Wednesday, May 8, 2024
May 8, 2024

Axis Theatre and Verdi on tap

BY KIRSTEN BOLTON

For ArtSpring

Vancouver-based Axis Theatre and its imaginative productions for children have become an island favourite with many appearances in ArtSpring’s programs over the years. On March 13, it returns with the curiously titled Frog Belly Rat Bone, a performance especially for pre-school through elementary-school-aged students.

Incorporating beautifully handcrafted puppets and an original pop-rock musical score, the setting of Cementland comes to life as two enigmatic garbage collectors tell the story of a very special boy whose singular wish is to find a treasure.

As the plot unfolds, the boy discovers a rusty tin box packed with colourful envelopes and an old wrinkled note: “put my wondrous riches into the earth and enjoy.”

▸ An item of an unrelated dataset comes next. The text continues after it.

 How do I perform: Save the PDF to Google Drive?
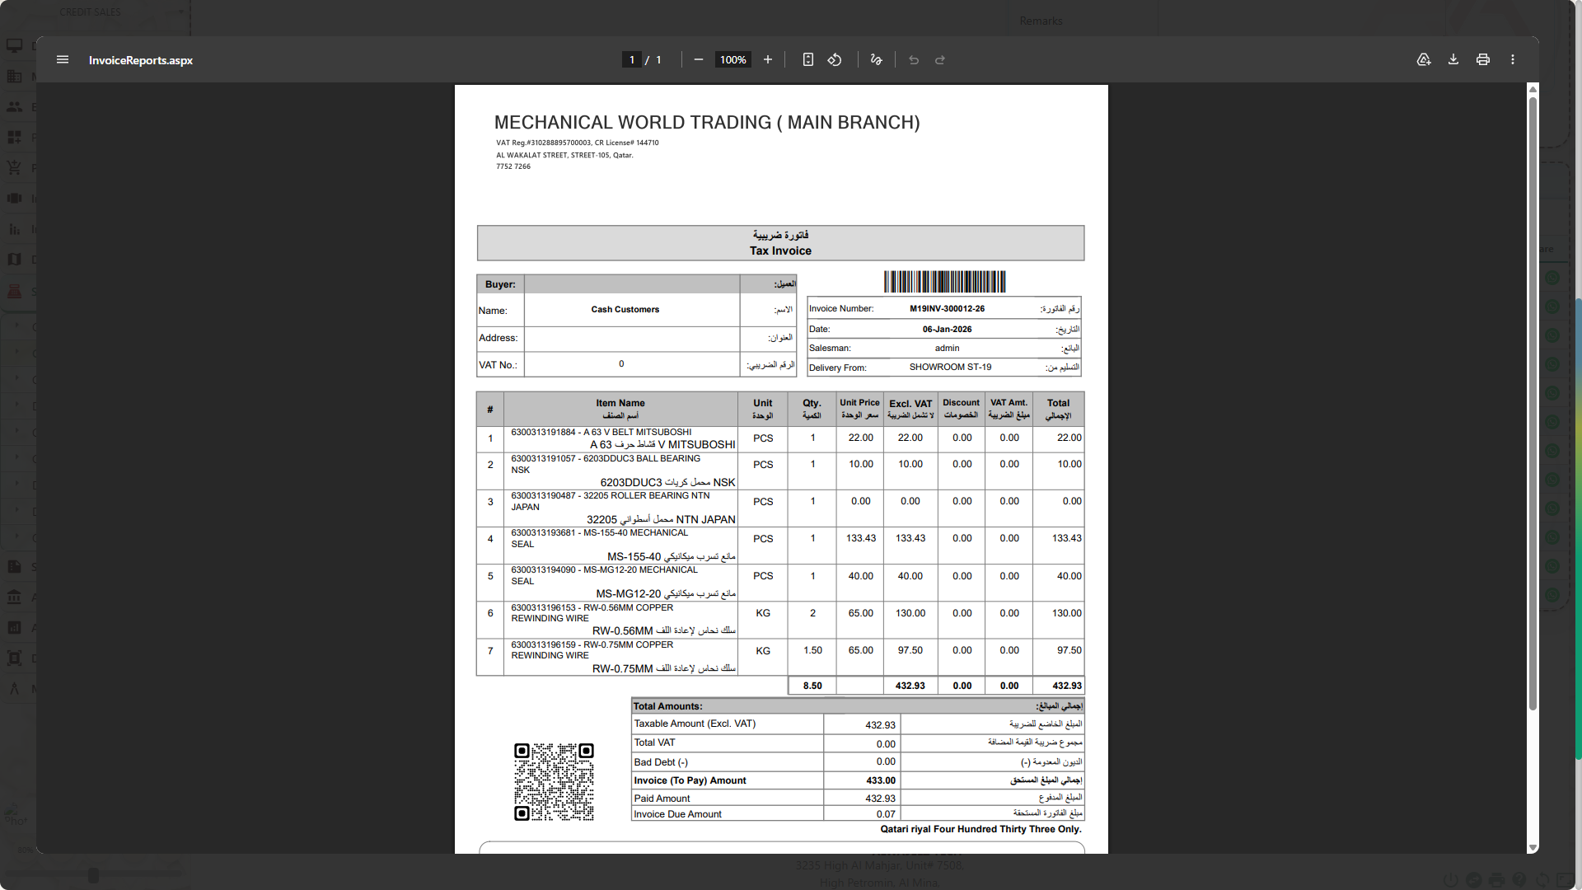tap(1423, 59)
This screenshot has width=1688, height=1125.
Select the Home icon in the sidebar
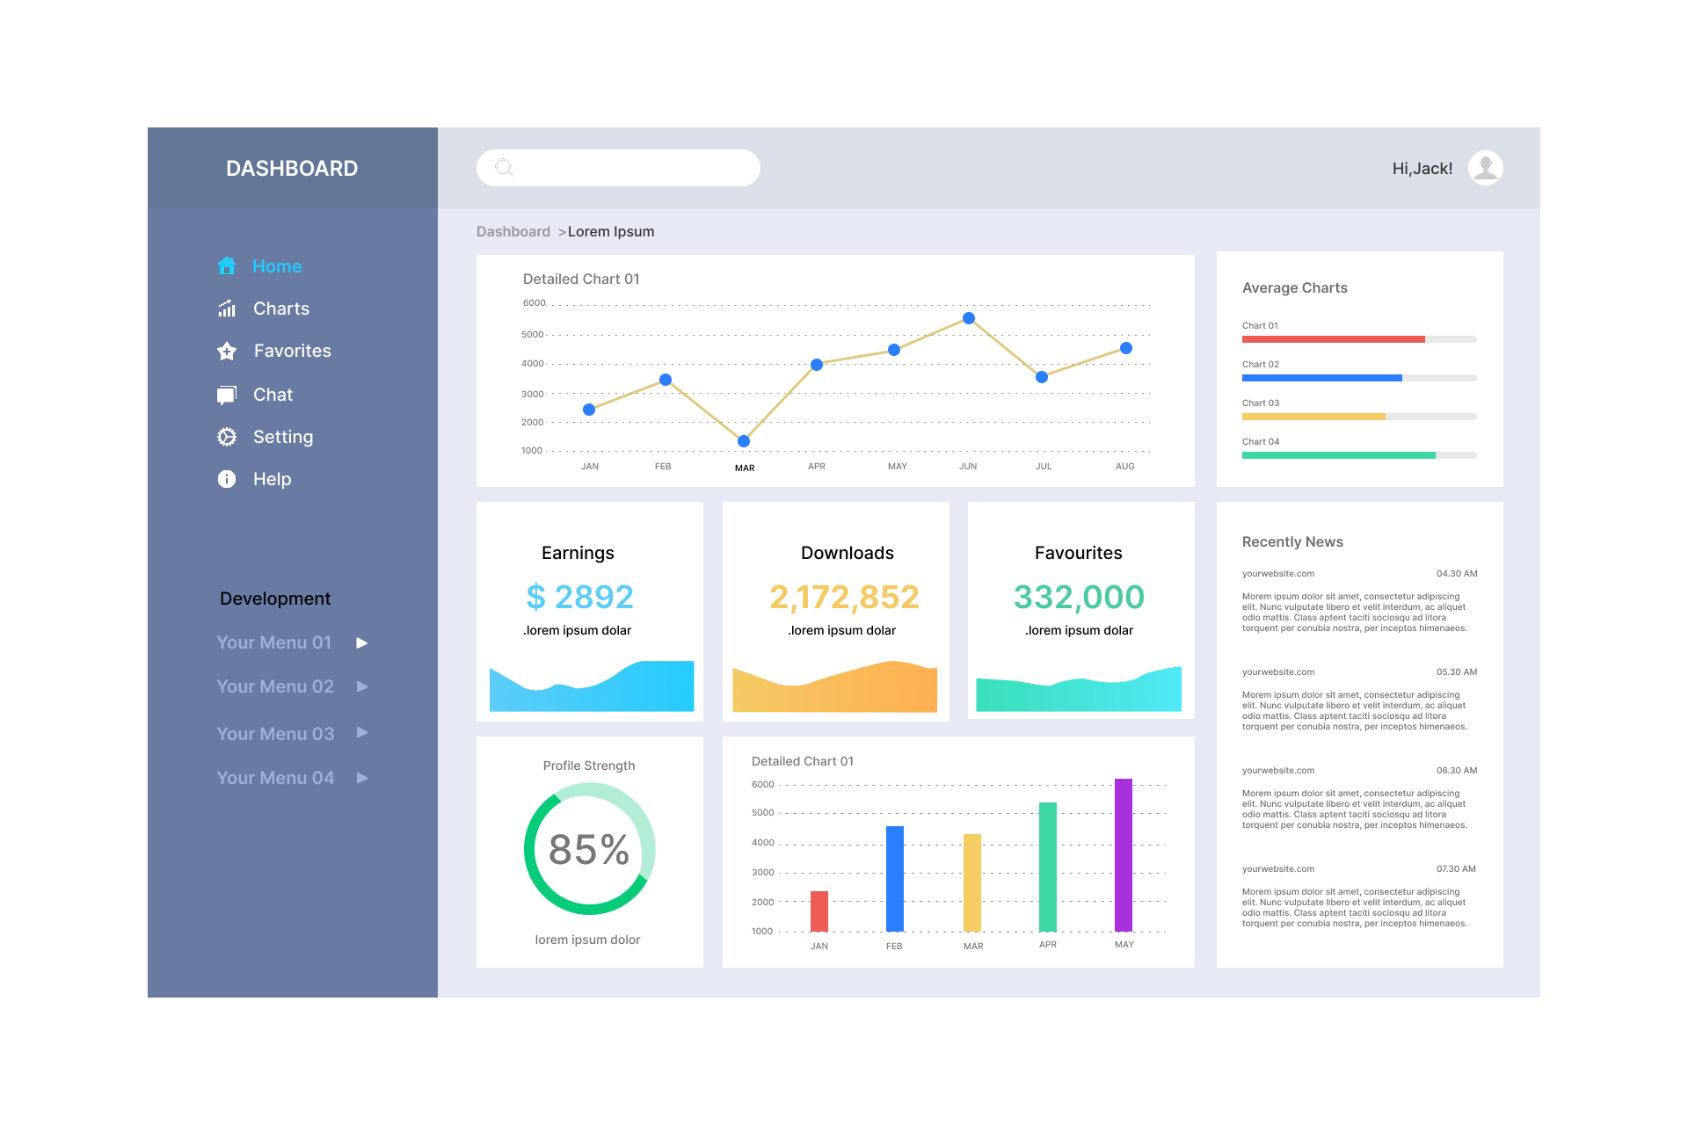click(x=227, y=265)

The boy opens the envelope and tosses the contents — hundreds of tiny grey specks. As night approaches, the specks must be protected from junkyard thieves so the boy invents a guard by gathering wet smelly socks, moldy old pillow stuffing and scraggly wire to bring his creation Frog Belly Rat Bone to life.

With an energetic running time of 40 minutes and a post-show talkback with the performers, the production is designed to keep young minds and attention spans engaged.

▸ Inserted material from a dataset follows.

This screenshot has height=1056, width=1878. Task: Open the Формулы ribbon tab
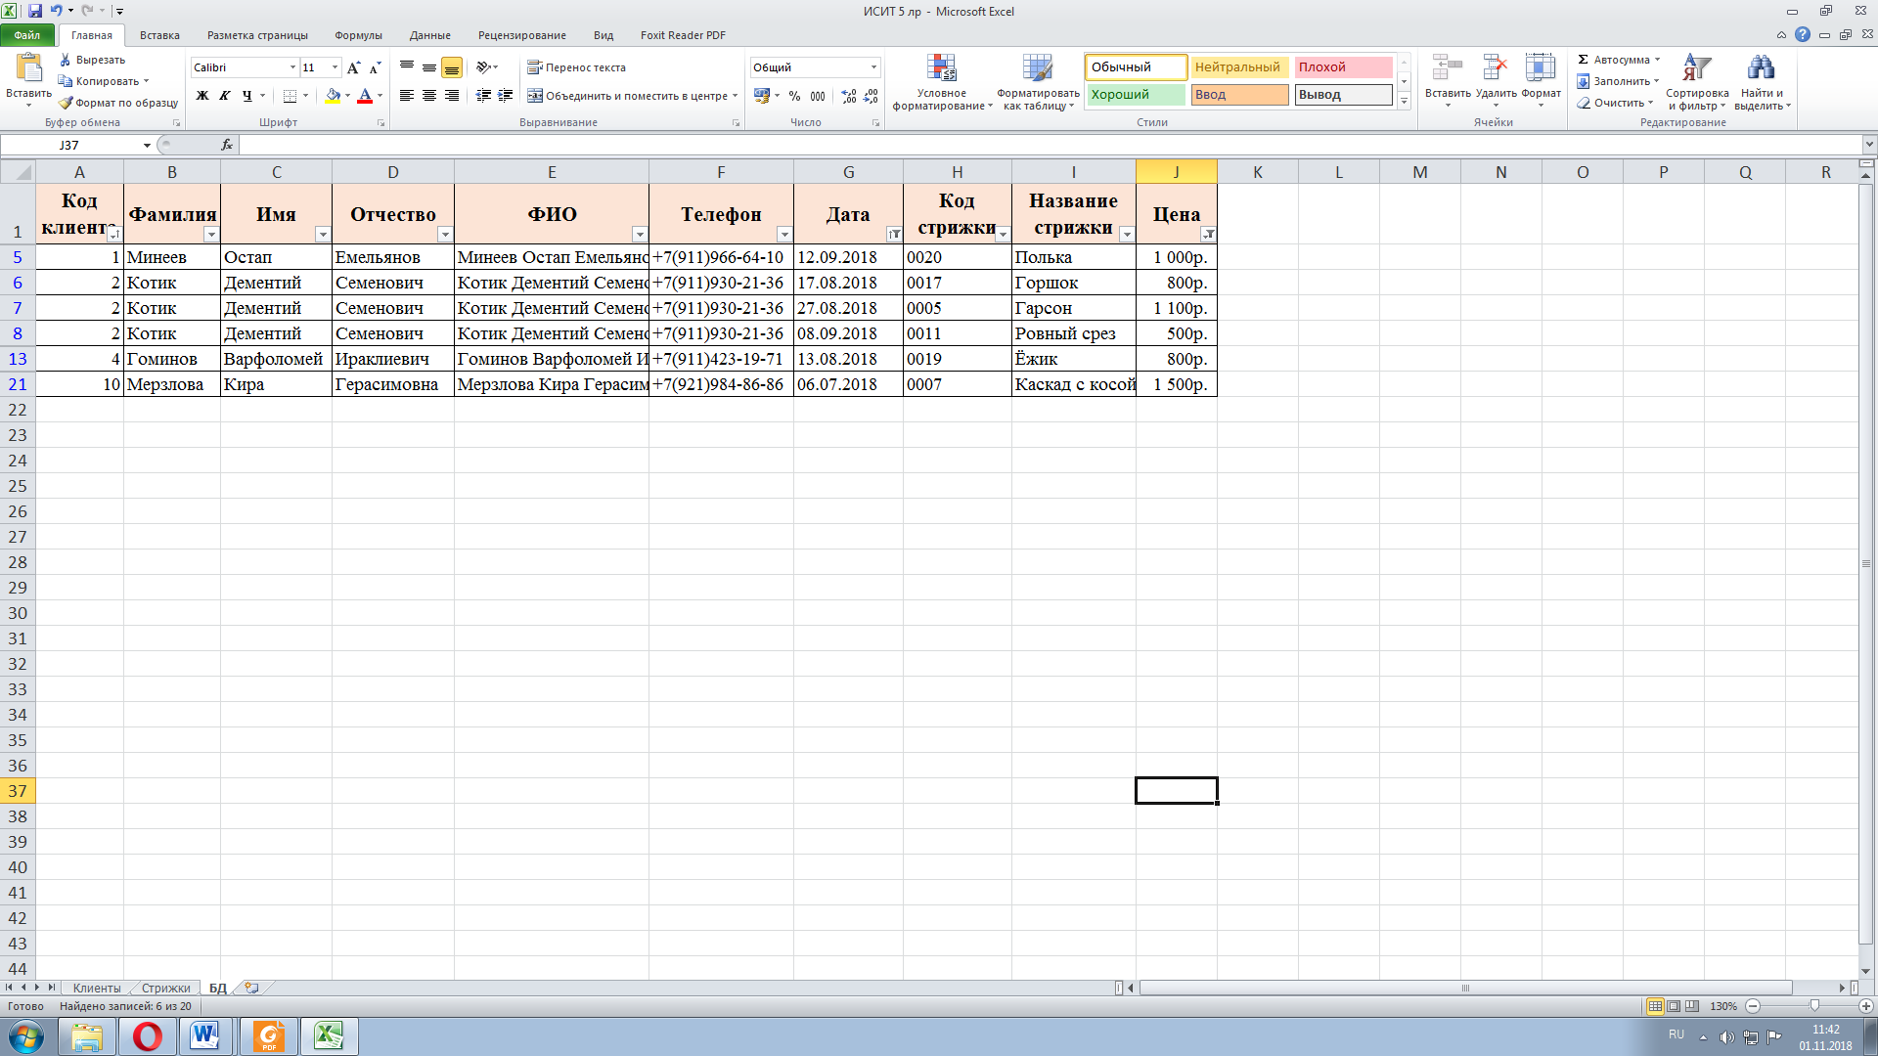click(358, 35)
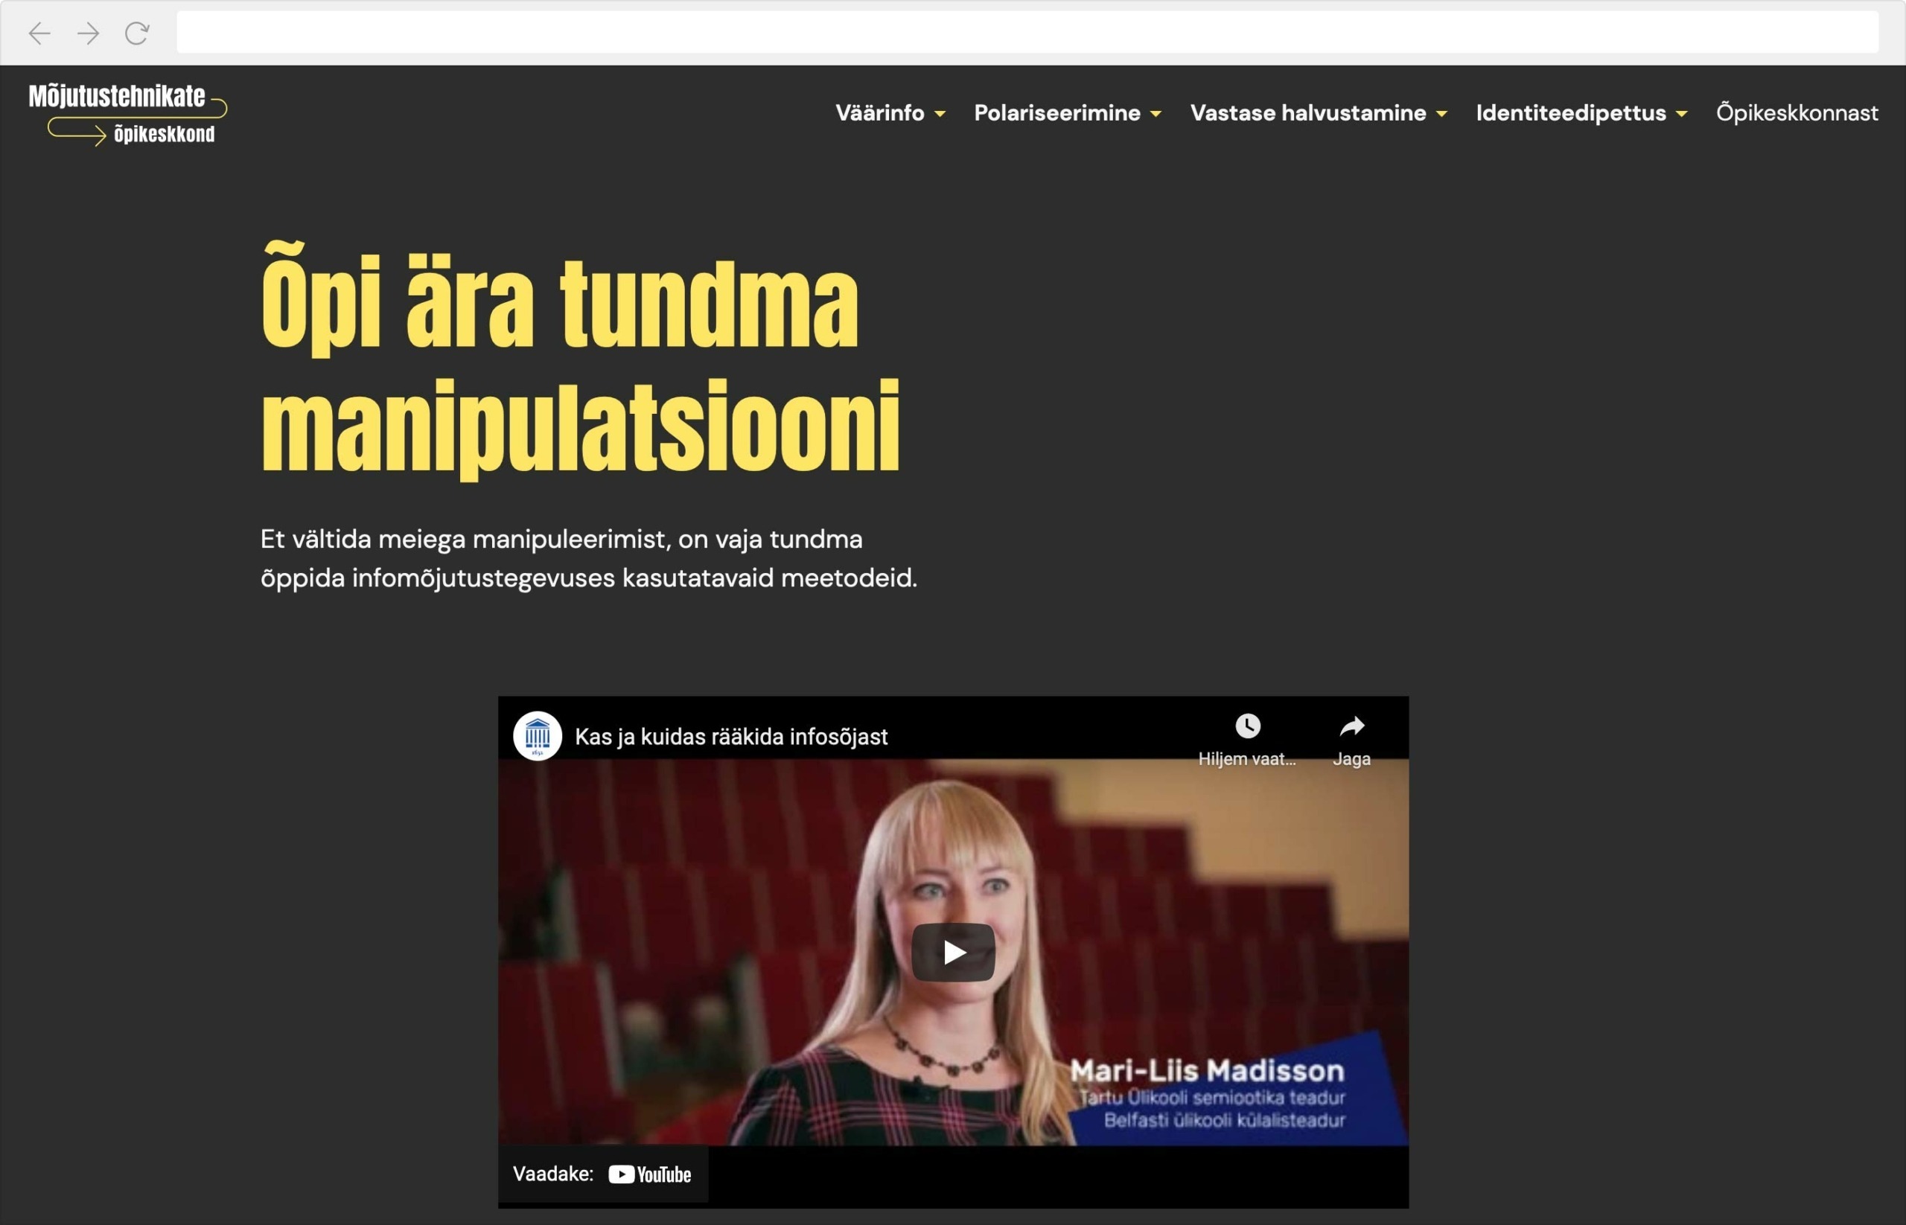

“With this kind of programming, ArtSpring seeks to be a place and a resource that promotes the arts within the curriculum, provides opportunities for teachers and parents to introduce students to ideas, and gives children the chance to experience a performance in a theatre setting — sometimes for the first time,” explains Howard Jang, ArtSpring’s executive and artistic director. “It’s quite wonderful to have a theatre full of young children cheering or participating back and forth with the actors as they get drawn into the story.”

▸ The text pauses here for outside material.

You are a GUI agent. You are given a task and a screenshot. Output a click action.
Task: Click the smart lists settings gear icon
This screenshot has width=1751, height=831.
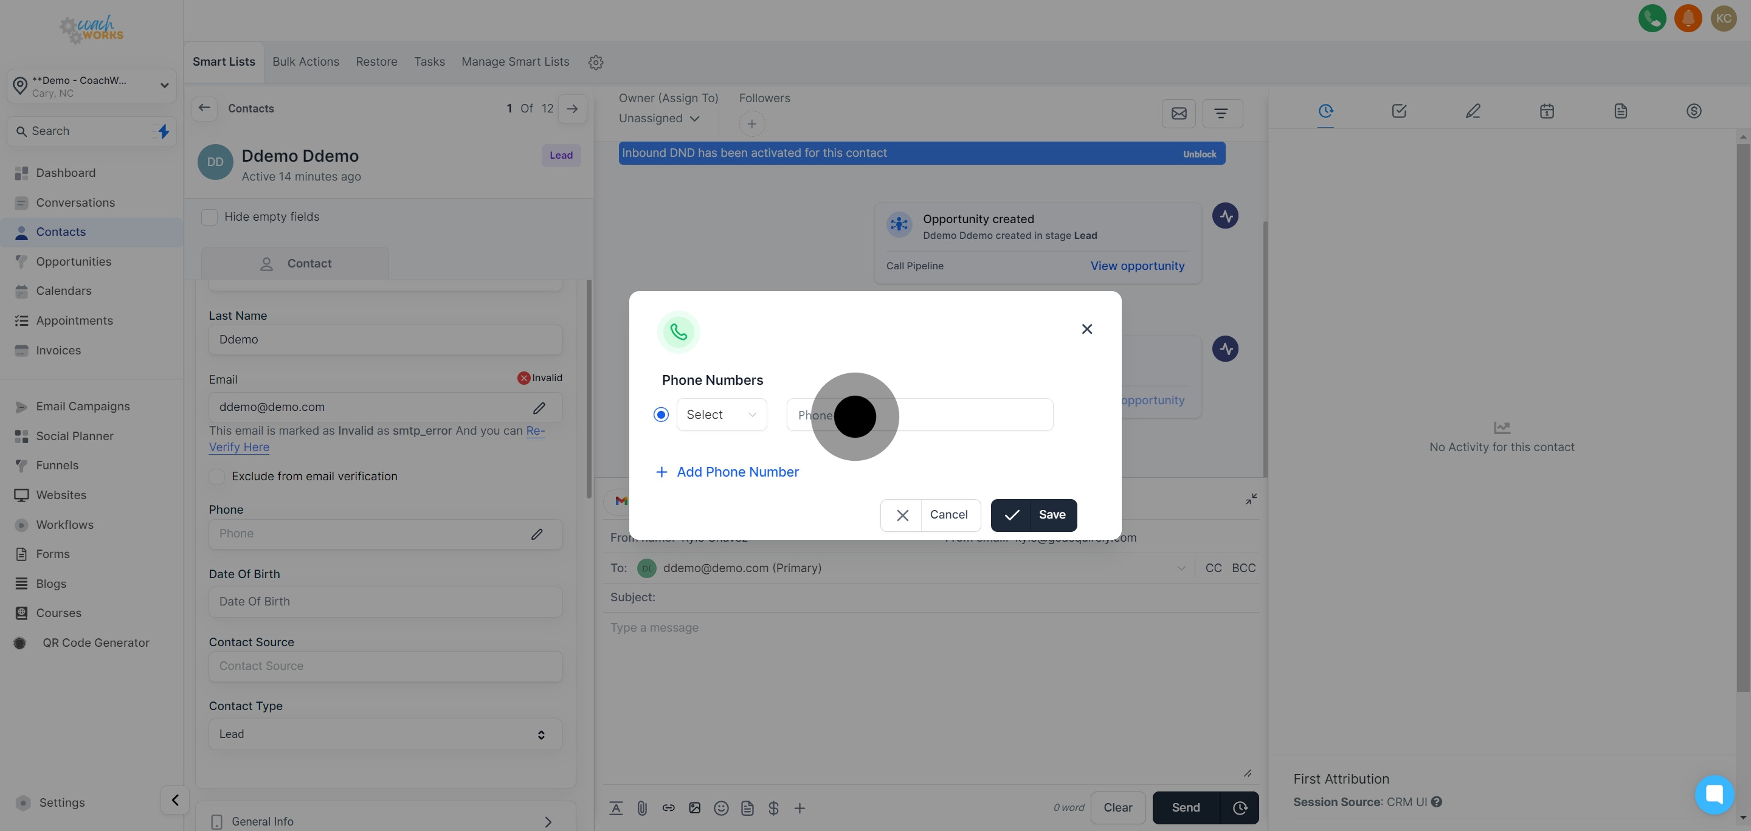point(595,63)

On March 9, the Saturday a few days prior, ArtSpring’s second last Met Opera Live in HD broadcast pushes the artistic pendulum out the other way with Verdi’s La Forza del Destino, starting an hour earlier than usual due to its epic scale and two intermissions.

Yannick Nézet-Séguin conducts Verdi’s grand tale of ill-fated love, deadly vendetta and family strife, with soprano Lise Davidsen in her role debut as the noble Leonora, one of the repertory’s most tormented and thrilling heroines. Director Mariusz Trelinski delivers the company’s first new Forza in nearly 30 years, re-setting the scene in a contemporary world and making extensive use of the Met’s turntable to represent the unstoppable advance of destiny that drives the opera’s chain of calamitous events.